THE REPUBLIC OF UGANDA

IN THE HIGH COURT OF UGANDA AT KAMPALA

(CIVIL DIVISION)

HCT-00-CV-MC-0056-2009

 

WILLIAM TUMWINE :::::::::::::::::::::::::::::::::::::::::::::PLAINTIFF

VERSUS

1.            KAMPALA CITY COUNCIL

2.            MINISTER OF LOCAL GOVERNMENT ::::::::::DEFENDANTS

 

BEFORE: THE HONOURABLE MR. JUSTICE YOROKAMU BAMWINE

 

RULING

This application for judicial review was brought under Sections 36 (1) (b) (c) and 38 of the Judicature Act (as amended) and Rules 3, 5, 8 of the Judicature (Judicial Review) Rules S.1 No. II of 2009.  It seeks orders for:

a)                  Quashing, by way of certiorari, the findings of the Report of the Commission of Inquiry into the running and management of public affairs in Makindye Division by the 2nd respondent against the applicant that was made without taking into consideration all the evidence available to the Commission.

b)                  Injunction, to restrain the respondents from implementing the recommendations of the Report of the Commission of Inquiry into the running and management of Makindye Division against the applicant.

c)                  A declaration that the Commission of Inquiry acted illegally and unlawfully and occasioned a miscarriage of justice to the applicant when they failed to take into account all the relevant evidence available to them thereby reaching an erroneous and unjust decision against the applicant.

d)                 An order of prohibition, prohibiting the implementation of the findings of the Report of the Commission of Inquiry by the respondents against the applicant.

e)                  Damages to be awarded to the applicant.

f)                   Costs of the application.

 

Counsel:

Mr. Geoffrey Nangumya for the applicant

Mr. Sendege for the 1st respondent

Ms. Margaret Nabakooza for the 2nd respondent.

As the court record shows, the application has taken unusually longer than expected to be determined.  This was because of its unique nature.
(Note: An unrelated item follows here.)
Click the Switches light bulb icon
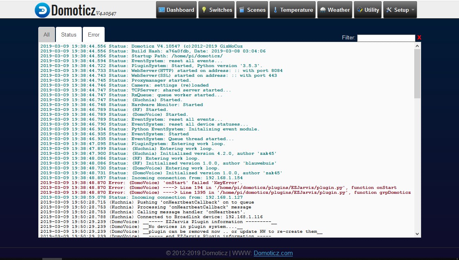The image size is (459, 260). tap(204, 10)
The initial application was against the Ministry of Local Government.  It was amended to reflect Minister of Local Government.  Later, the delay was occasioned by the fact that the same matter was being handled by the Inspector General of Government (the IGG).  When hearing finally went under way, the parties agreed on the following facts:

1.                  The applicant was an employee of the 1st respondent in the capacity of Senior Principal Assistant Town Clerk attached to Makindye Division.

2.                  A Commission of Inquiry was instituted by the 2nd respondent to investigate mismanagement of public affairs of Makindye Division, Kawempe Division and Mbarara Municipal Council.

3.                  The Commission made a Report submitting the applicant to the District Service Commission (the DSC) for disciplinary action.

4.                  Prior to the institution of the Commission of Inquiry on 16/09/2008, the applicant was interdicted on 23/07/08.

5.                  The interdiction is still on.

6.                  The DSC directed that the interdiction be lifted with effect from 16/09/2009.

By 15/03/2010 the position was that fresh charges had been preferred against the applicant by the 1st respondent.  As the matter was pending determination, an extract of Minutes of the 21st Meeting of the District Service Commission held from 25th to 27th of a non-disclosed month was filed indicating that the said District Service Commission had decided that:

i)                    Interdiction be lifted with effect from 23rd July, 2008.

ii)                  All his monies withheld be paid.

iii)                Be severely reprimanded.

iv)                He pays back 25% of Shs.71,409,679/=

If this is so, then the application has been overtaken by events much as the applicant does not want to believe so.  I would have thought that instead of bundling up the documents and forwarding them to court after pleadings had closed, the better option would have been to withdraw the application and abide by the decision of the District Service Commission or else show cause why the decision of District Service Commission should not be complied with.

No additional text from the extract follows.